Raw records:
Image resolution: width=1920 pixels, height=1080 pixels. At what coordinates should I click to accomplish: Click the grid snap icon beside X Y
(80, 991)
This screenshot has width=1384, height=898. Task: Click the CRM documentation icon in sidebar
---
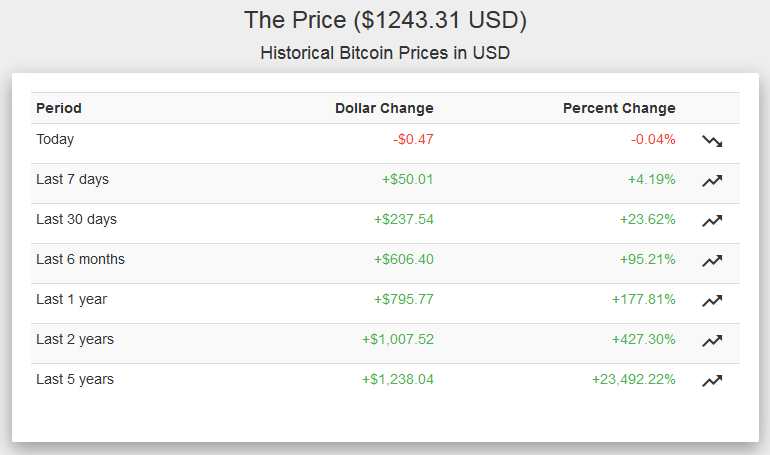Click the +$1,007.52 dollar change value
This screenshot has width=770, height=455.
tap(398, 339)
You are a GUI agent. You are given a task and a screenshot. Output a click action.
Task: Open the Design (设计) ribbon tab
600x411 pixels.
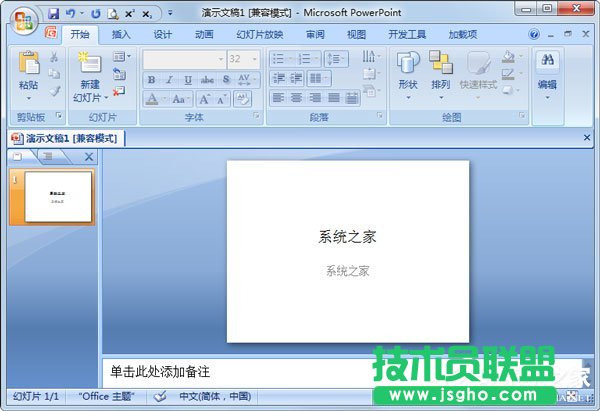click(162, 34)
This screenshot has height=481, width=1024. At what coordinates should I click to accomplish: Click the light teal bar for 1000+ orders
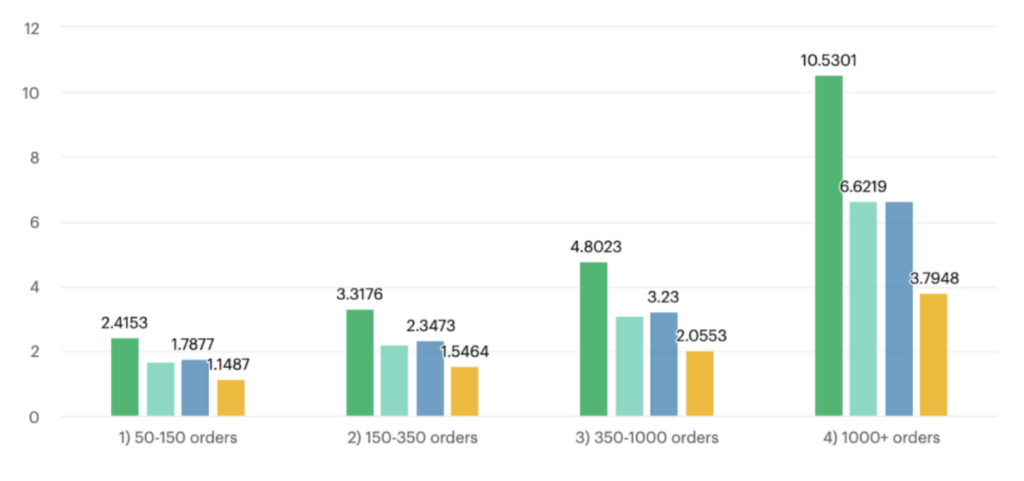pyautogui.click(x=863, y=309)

Given instruction:
Can you rewrite the listing lines from the one containing "Click the +$1,007.52 dollar change value" down through the one containing "pyautogui.click(x=863, y=309)" with "ribbon" replaced by "toolbar" and everything else unchanged? Leave the pictures out.

Expected answer:
Click the +$1,007.52 dollar change value
This screenshot has width=770, height=455.
tap(398, 339)
You are a GUI agent. You are given a task and a screenshot. Output a click action.
Task: Open the Design (设计) toolbar tab
600x411 pixels.
click(162, 34)
This screenshot has height=481, width=1024. At what coordinates should I click to accomplish: Click the light teal bar for 1000+ orders
pyautogui.click(x=863, y=309)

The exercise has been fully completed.